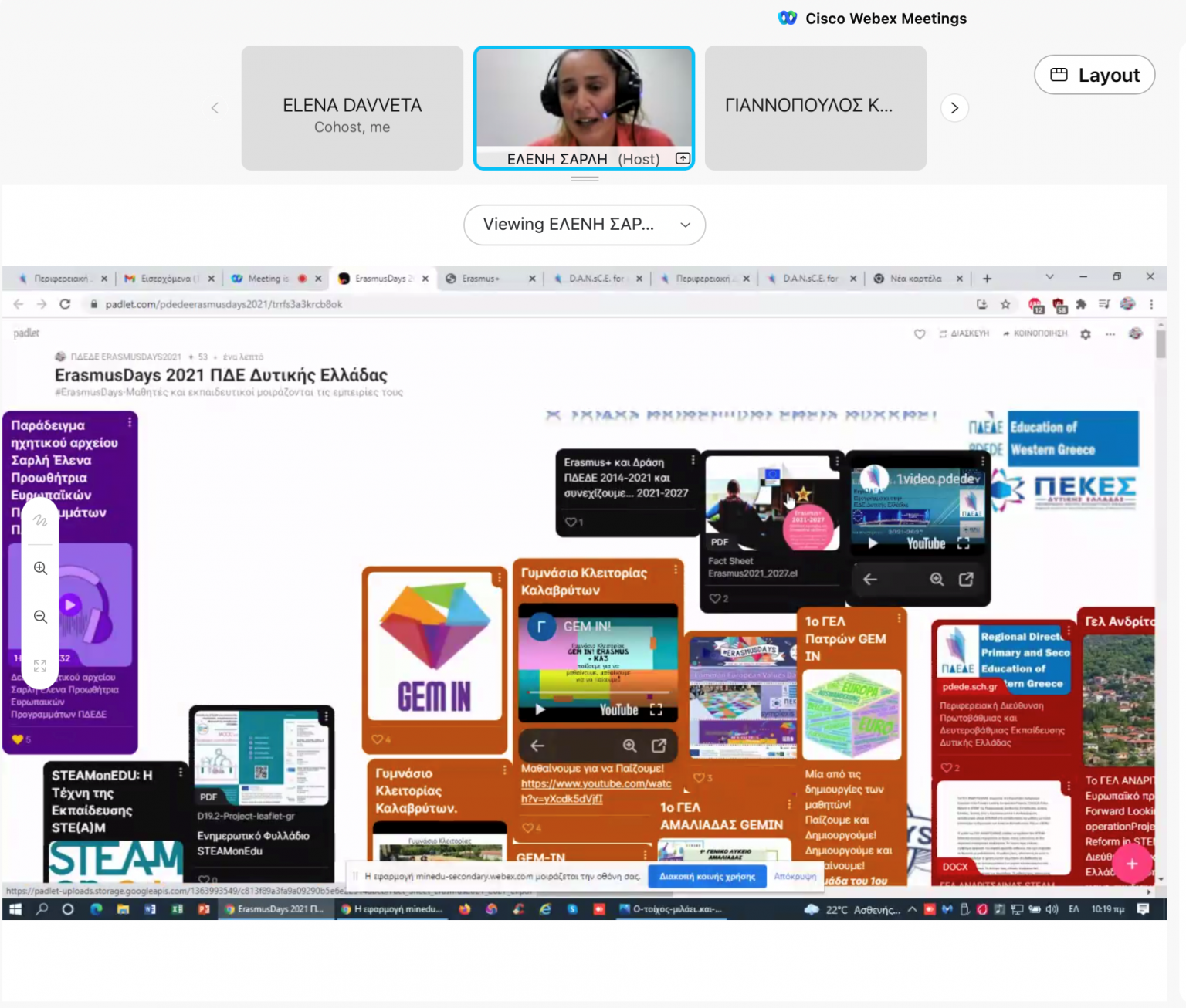This screenshot has width=1186, height=1008.
Task: Click the fullscreen expand icon in zoom toolbar
Action: pos(40,665)
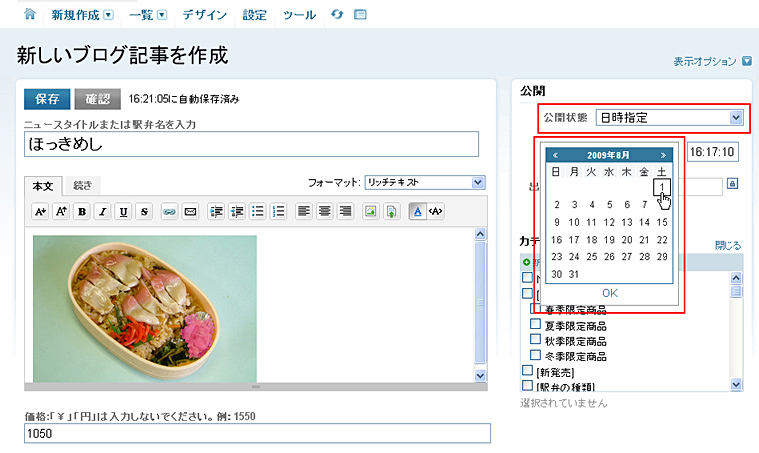Viewport: 759px width, 453px height.
Task: Click the rebuild/refresh site icon
Action: click(x=337, y=15)
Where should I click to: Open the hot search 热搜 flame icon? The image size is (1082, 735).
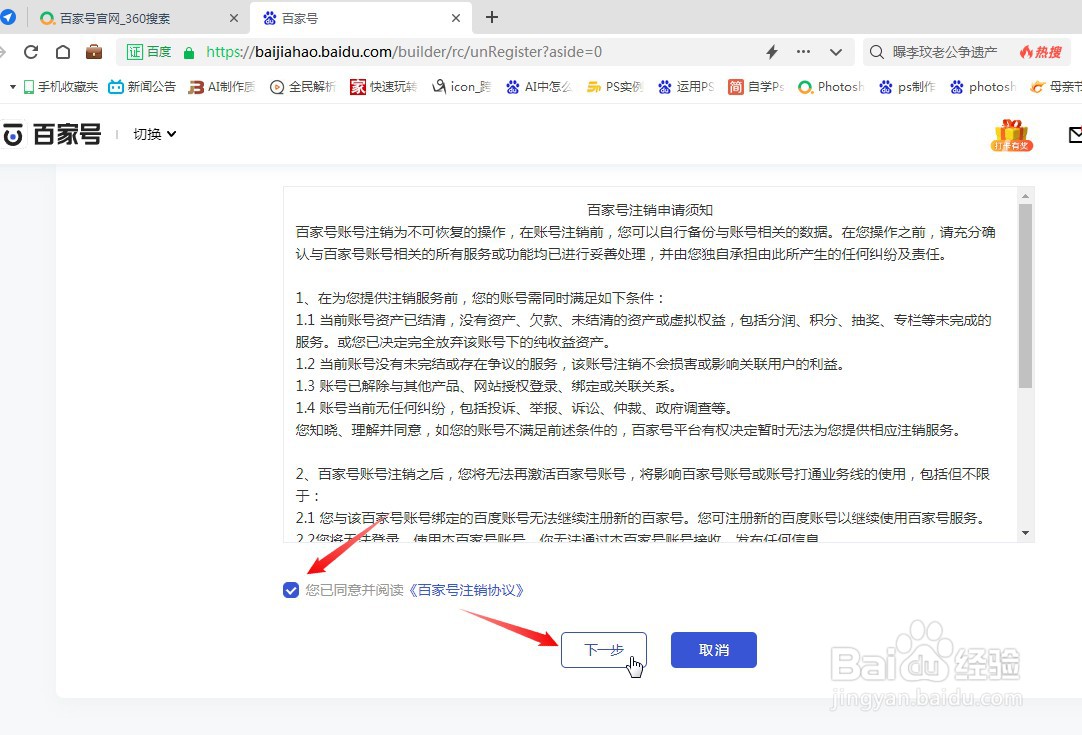pyautogui.click(x=1040, y=51)
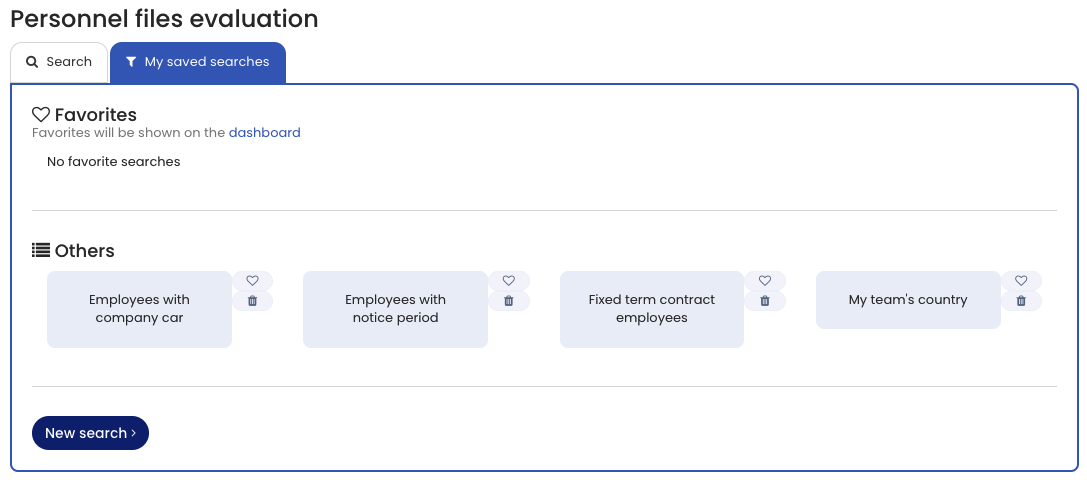Open 'Fixed term contract employees' saved search
Image resolution: width=1087 pixels, height=480 pixels.
(651, 309)
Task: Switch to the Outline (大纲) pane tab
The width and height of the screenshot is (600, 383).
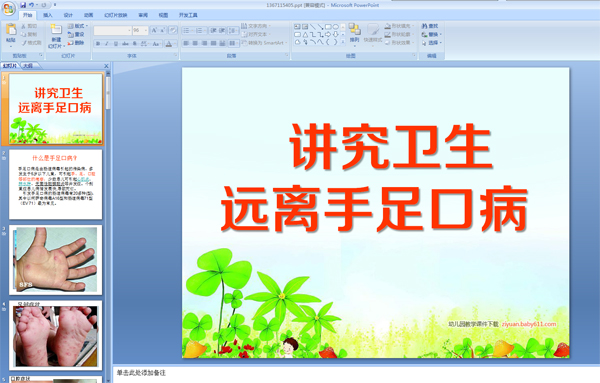Action: 28,66
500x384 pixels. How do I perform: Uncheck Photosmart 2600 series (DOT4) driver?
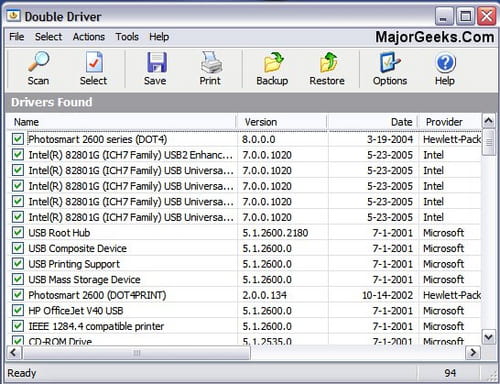18,139
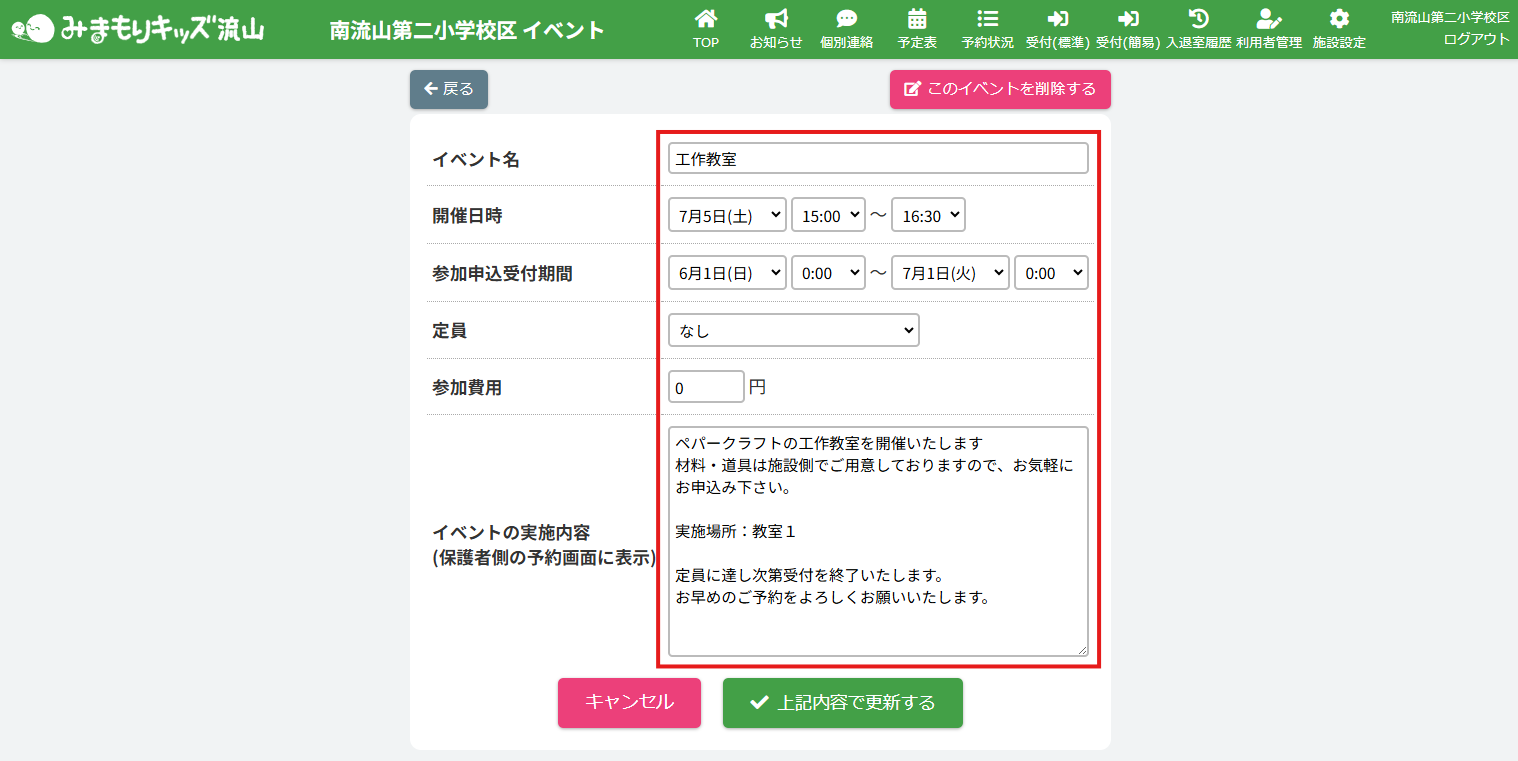Click the イベント名 input field
The height and width of the screenshot is (761, 1518).
click(878, 159)
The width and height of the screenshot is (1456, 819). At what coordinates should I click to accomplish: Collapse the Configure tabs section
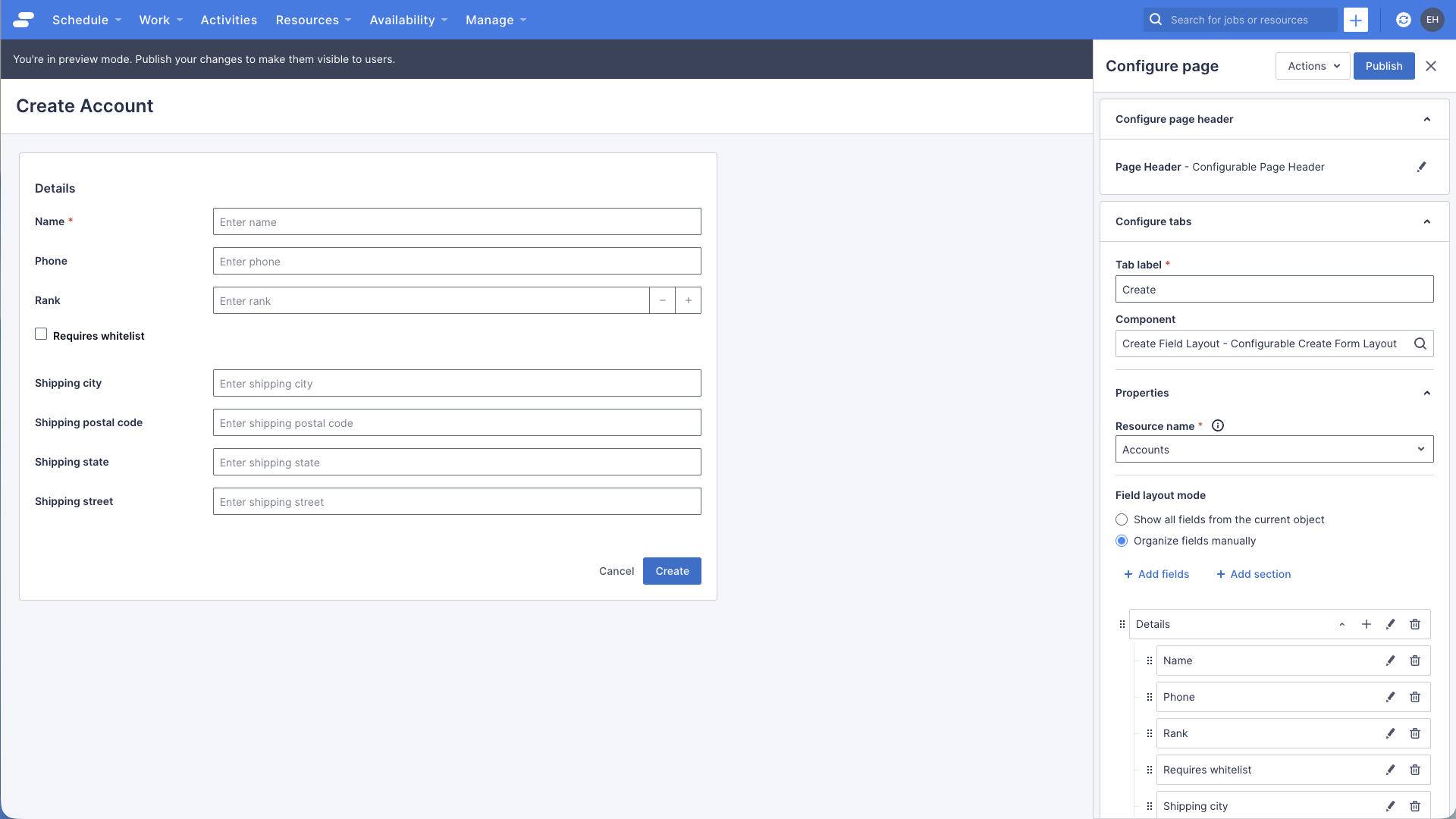1426,221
# # # # #
What to produce: Reproduce all of the entries above verbatim, leaving out the pictures.

Exercise answer:
This screenshot has width=1186, height=1008.
Task: Click the fullscreen expand icon in zoom toolbar
Action: pos(40,665)
Viewport: 759px width, 453px height.
Task: Click the rebuild/refresh site icon
Action: click(x=337, y=15)
Where should I click to: Open the hot search 热搜 flame icon? The image size is (1082, 735).
pyautogui.click(x=1040, y=51)
Open 'Fixed term contract employees' saved search
Image resolution: width=1087 pixels, height=480 pixels.
(651, 309)
Task: Switch to the Outline (大纲) pane tab
The width and height of the screenshot is (600, 383).
Action: 28,66
500x384 pixels. How do I perform: Uncheck Photosmart 2600 series (DOT4) driver?
18,139
Click the イベント名 input field
The height and width of the screenshot is (761, 1518).
click(878, 159)
The width and height of the screenshot is (1456, 819). At what coordinates should I click to accomplish: Collapse the Configure tabs section
1426,221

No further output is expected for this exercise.